Listing for locating displayed items
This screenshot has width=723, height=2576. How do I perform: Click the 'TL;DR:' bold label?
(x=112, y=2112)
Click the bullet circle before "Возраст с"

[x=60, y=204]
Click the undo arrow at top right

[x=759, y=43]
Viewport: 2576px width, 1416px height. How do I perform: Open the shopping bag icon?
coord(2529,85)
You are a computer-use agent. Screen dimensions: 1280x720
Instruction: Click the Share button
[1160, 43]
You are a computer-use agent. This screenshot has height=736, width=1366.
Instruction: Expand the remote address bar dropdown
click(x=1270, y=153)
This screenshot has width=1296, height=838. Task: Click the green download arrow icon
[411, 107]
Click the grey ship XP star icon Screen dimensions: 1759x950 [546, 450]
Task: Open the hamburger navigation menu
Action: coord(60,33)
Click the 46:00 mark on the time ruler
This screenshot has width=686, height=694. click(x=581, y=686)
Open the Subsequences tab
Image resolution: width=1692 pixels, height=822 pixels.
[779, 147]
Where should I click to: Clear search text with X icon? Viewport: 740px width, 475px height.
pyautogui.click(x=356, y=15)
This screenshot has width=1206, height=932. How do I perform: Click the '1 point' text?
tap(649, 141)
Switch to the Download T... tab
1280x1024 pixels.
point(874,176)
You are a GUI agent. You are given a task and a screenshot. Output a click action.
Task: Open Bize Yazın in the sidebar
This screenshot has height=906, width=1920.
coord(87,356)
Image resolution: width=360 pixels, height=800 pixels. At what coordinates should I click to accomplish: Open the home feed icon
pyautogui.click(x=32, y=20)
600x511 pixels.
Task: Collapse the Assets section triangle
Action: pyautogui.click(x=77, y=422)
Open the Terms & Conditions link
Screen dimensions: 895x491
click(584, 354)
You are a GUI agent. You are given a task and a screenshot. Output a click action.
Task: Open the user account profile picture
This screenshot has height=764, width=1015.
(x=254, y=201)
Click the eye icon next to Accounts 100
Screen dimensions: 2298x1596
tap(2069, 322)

== Brief ==
Report every line of the listing above that contains the word "arrow", copying each one in full.

== Final result ==
Click the undo arrow at top right
This screenshot has width=1296, height=838. Task: Click the green download arrow icon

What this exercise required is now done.